The man responsible for these treaties was Sir Francis Bond Head, Governor of the Canadas, later described by the British Prime Minister as “such a damned odd fellow.” He was really quite eccentric. In 1836, he travelled to Manitoulin Island where the annual Presents were to be distributed. This was a very symbolic event as the British Crown renewed their commitment to their Indigenous allies; but by 1836, the ties between the two sides had become strained, and the Crown no longer saw the Indigenous people as equals.

Bond Head had decided to visit as many Indian settlements as possible on his journey, and what he saw convinced him that the First Nations were simply doomed to extinction in the face of European expansion. It was not that he was a racist in the normal manner: he developed a great regard for what he saw as the nobility of the Indigenous people and their traditional ways of life. It was just that he considered European influence on that lifestyle to be a corrupting one. Indigenous people, he believed, could never survive in the face of the negative effects of white settlement.

So, this aristocratic Englishman came up with a plan, entirely of his own devising, that he believed would be to the benefit of all. As he canoed through the islands of Georgian Bay, he decided that this was the prefect location for Indigenous people to spend their final decades. If Indigenous people were destined to die out as a race, where better than the islands around Manitoulin for them to carry on their traditional ways until the end came?

On arriving at Manitowaning, he immediately set to work to put his scheme into action. He got permission of the Odawa and Ojibwe inhabitants of the Island to allow any Indigenous person who wished to move and settle on the island. In return, the Crown would recognize the Aboriginal right to the Island. This was the 1836 Manitoulin Treaty. But he then went further. Thousands of people had gathered for the Presents, and Bond Head entered into a treaty with the Saugeen to surrender 1.5 million acres of their land and to remove to Manitoulin. Pleased with his work to date, Bond Head made two more treaties on his return journey to York (Toronto): one with the Huron around Amherstberg, and the other with the Moravians on the Thames. Each group surrendered 36 square miles of territory, and Bond Head urged them, too, to remove permanently to Manitoulin.
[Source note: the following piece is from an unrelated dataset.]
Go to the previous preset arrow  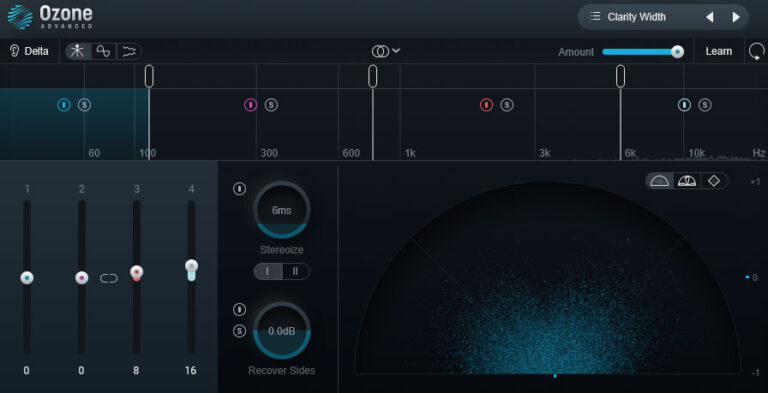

The agreement Bond Head made didn’t last long. Just 26 years later, through exploiting divisions on the Island, by misrepresenting what the 1836 Agreement said, and by flagrant use of alcohol, the Crown reversed the Treaty and took over all of Manitoulin, except the Wiikwemkoong Unceded Territory and a few reserves.

 

Bond Head was very pleased with himself. He had “saved” the Indigenous peoples around Lake Huron from the corrupting influence of the Europeans, and he had gained for the Crown a huge tract that could be filled with settlers. When he proudly informed London of his actions, he was amazed to find that he was reprimanded for acting without authority, and that no-one agreed with his scheme for moving the doomed Indigenous people to Manitoulin. The Crown condemned his scheme – but they kept the surrendered land.